The contradictions between philosophies of humanity and the world no more preclude recognition of common bonds between generations and ages than do the contradictions, the flux, within oneself preclude a sense of individual identity.  Implicit in her talk was this awareness on Donna’s part that while she has spent most of her life oscillating between disparate ideas as to who she “really” is, it is through these internal conflicts that her sense of oneness, her sense of being a unity, a single self, has strengthened.  The more acutely one feels the conflicts in one’s life, the greater is both one’s determination to find resolution and the confidence that one’s quest for wholeness will eventually bear fruit.

In revisiting—or, more accurately, reimagining from the vantage point of the present moment—some of the crucial events of her life, Donna was furthering her journey to both self-discovery and, importantly, self-creation (The two are not mutually exclusive).  And insofar as she enacted and re-enacted her life before the college community, Donna underscored a critical truth that is all too easily forgotten in our exceedingly individualistic age: The forging of one’s own identity is, in significant ways, a communal enterprise of a sort.

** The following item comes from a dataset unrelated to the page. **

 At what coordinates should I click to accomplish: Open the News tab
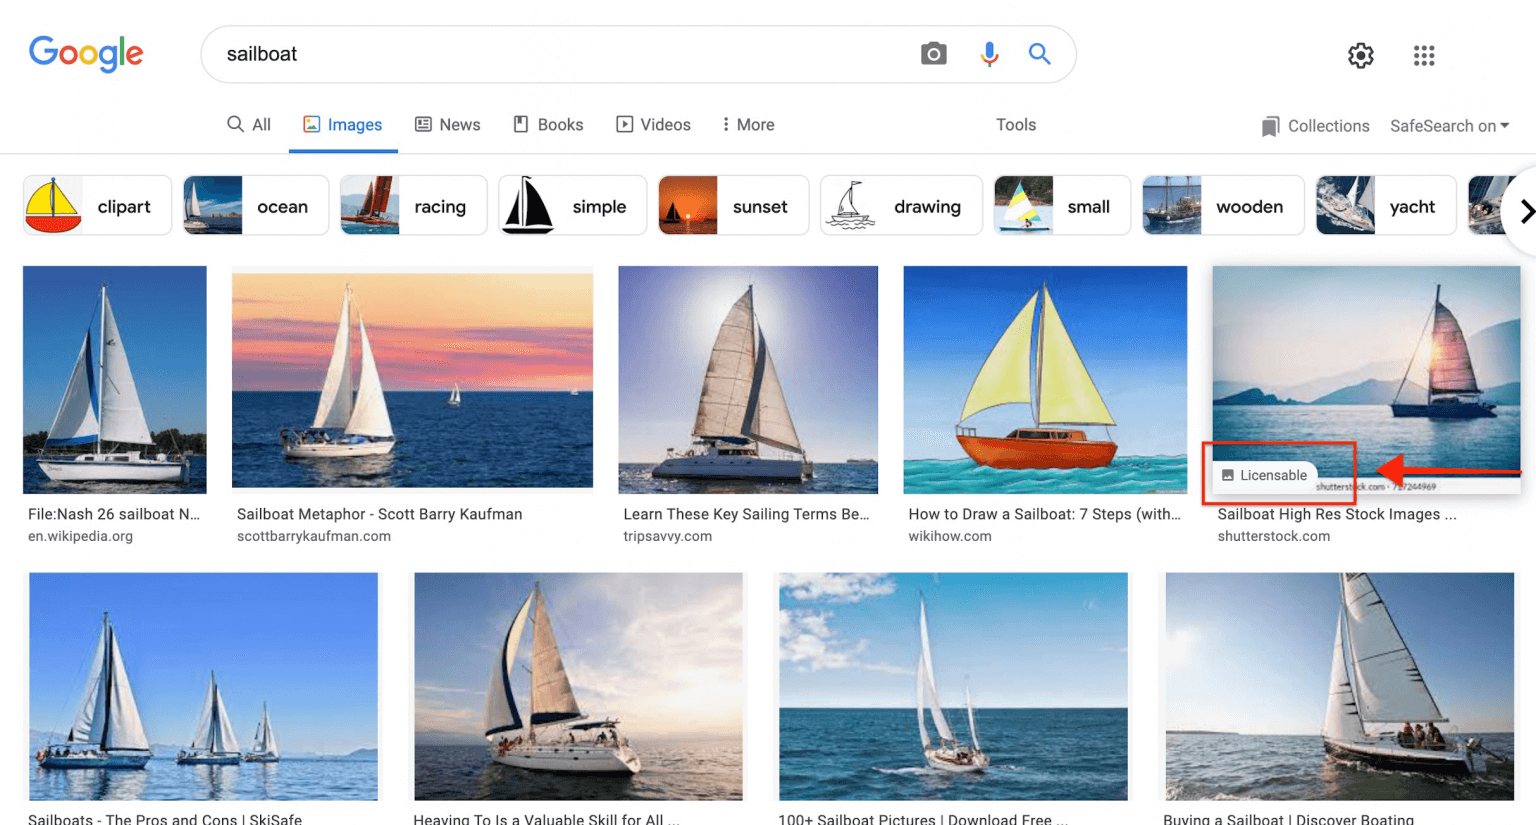pyautogui.click(x=448, y=124)
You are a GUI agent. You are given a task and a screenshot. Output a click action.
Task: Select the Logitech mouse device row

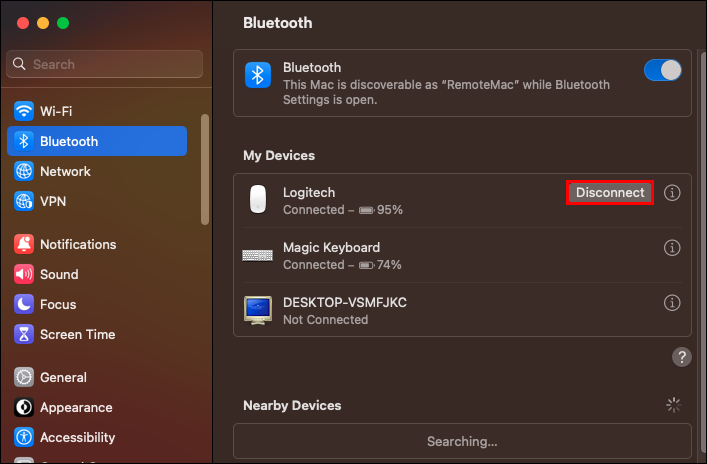point(400,200)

Ours is a Politically Correct epoch.  The liberal arts and humanities have been corrupted by the infusion of political ideology in colleges around the country and beyond.  As readers of this column are all too familiar, this is a theme on which I regularly sound off.  Yet when departures from this descent into the abyss occur, when minds are once again provoked to look inward, upward, and outward, they must be celebrated.

And when they occur at my little school, and courtesy of my colleagues, it’s that much more satisfying to be the bearer of glad tidings.